During the latter half of the 1930s, Powell and Loy repeatedly played a married couple (would it seem piling on to note that their teaming through off a lot more erotic sparks than the insecure Hepburn heroines' submission to the paternalistic Tracy leads?). Generally, Powell played straight man to Loy's quips and the two of them exchanged knowing looks in response to pompous or otherwise outrageous statements made by other characters. The "Thin Man" movies in which Loy and Powell played Nora and Nick Charles are somewhat suspect now in glamorizing alcoholism, but the Charleses also glamorized marriage. This was a couple who enjoyed each other's company and had a good time navigating through a world of complicated murders, suspicious but dumb cops, and lowlifes they were invariably able to charm.

In the 1941 "Love Crazy" there is something of a role reversal, with Powell acting out in various ways (I especially enjoyed his "liberating" the hats checked at a swank party) and Loy playing "straight (wo)man." There are plenty of quips in the script, and some very funny satire of smug psychiatrists, but also a lot of slapstick, including a throw rug that throws both its donor and its recipient, a cockatoo who lures Powell to disaster, a finicky elevator that sets up his head going up and down caught in a door, characters trapped hanging upside down from trees in an asylum, and a drag disguise literally unraveling.

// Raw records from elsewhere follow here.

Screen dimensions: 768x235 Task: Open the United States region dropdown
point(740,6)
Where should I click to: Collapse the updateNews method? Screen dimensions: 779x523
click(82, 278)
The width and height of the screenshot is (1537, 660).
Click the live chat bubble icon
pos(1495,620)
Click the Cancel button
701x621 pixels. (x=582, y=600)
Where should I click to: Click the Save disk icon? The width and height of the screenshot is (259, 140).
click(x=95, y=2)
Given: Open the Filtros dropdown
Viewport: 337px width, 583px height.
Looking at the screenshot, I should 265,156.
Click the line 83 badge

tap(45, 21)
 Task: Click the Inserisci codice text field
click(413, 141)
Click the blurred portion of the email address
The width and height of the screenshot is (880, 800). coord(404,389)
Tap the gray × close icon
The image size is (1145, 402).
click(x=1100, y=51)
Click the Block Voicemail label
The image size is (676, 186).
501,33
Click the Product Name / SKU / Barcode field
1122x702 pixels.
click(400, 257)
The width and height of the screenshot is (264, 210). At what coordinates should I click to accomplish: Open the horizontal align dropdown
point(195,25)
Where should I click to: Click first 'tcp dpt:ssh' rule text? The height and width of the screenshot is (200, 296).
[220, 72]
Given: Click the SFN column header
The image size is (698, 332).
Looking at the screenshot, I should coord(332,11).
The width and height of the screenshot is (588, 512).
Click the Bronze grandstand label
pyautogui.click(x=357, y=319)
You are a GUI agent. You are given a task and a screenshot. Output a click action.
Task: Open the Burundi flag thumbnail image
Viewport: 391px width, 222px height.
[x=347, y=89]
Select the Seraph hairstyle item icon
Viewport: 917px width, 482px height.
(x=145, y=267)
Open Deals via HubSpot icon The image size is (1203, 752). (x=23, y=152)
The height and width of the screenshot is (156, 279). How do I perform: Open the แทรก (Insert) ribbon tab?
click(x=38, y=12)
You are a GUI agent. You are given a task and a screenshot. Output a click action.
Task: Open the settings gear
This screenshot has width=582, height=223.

Loy's Susan Ireland is not totally unfazed. Indeed, she takes off in a huff after some ill-advised attempts to make her husband Steve jealous with a buffoonish ace archer Ward Willoughby (Jack Carson). Mostly though, she looks unimpressed by Steve's frantic attempts to forestall a divorce. Pretty much everyone else in the movie loses their composure (even the usually unflappable Powell), but Loy cuts through the pretenses, while remaining sympathetic. She wants to divorce Powell for lying to her, but she does not want him hurt or to ruin his life. She sees through his plottings and calls every bluff. He gets deeper and deeper into trouble and her reactions are as entertaining as his desperate and humiliating antics.

I find it hard to believe that Susan could continue to keep company with Ward Willoughby, but the absurdity of that pairing convincingly exacerbates Steven's irritation. He does get to toy with his obnoxious, intrusive, and disapproving mother-in-law (Florence Bates) and has the last laugh on Ward Willoughby (the audience knows he will, so I don't think this counts as a plot spoiler: the interest is in how, not in whether).

Ray June's cinematography is fitting for the hijinks of the upper class. I don't have any particular sense of director Jack Conway, though during the last year I have seen a number of films he directed (Red-Headed Woman and Saratoga with Jean Harlow, Libeled Lady with Harlow, Powell, Loy, and Spencer Tracy; Too Hot to Handle with Loy and Clark Cable; The Hucksters, and finished Viva Villa), and know he directed "Tale of Two Cities").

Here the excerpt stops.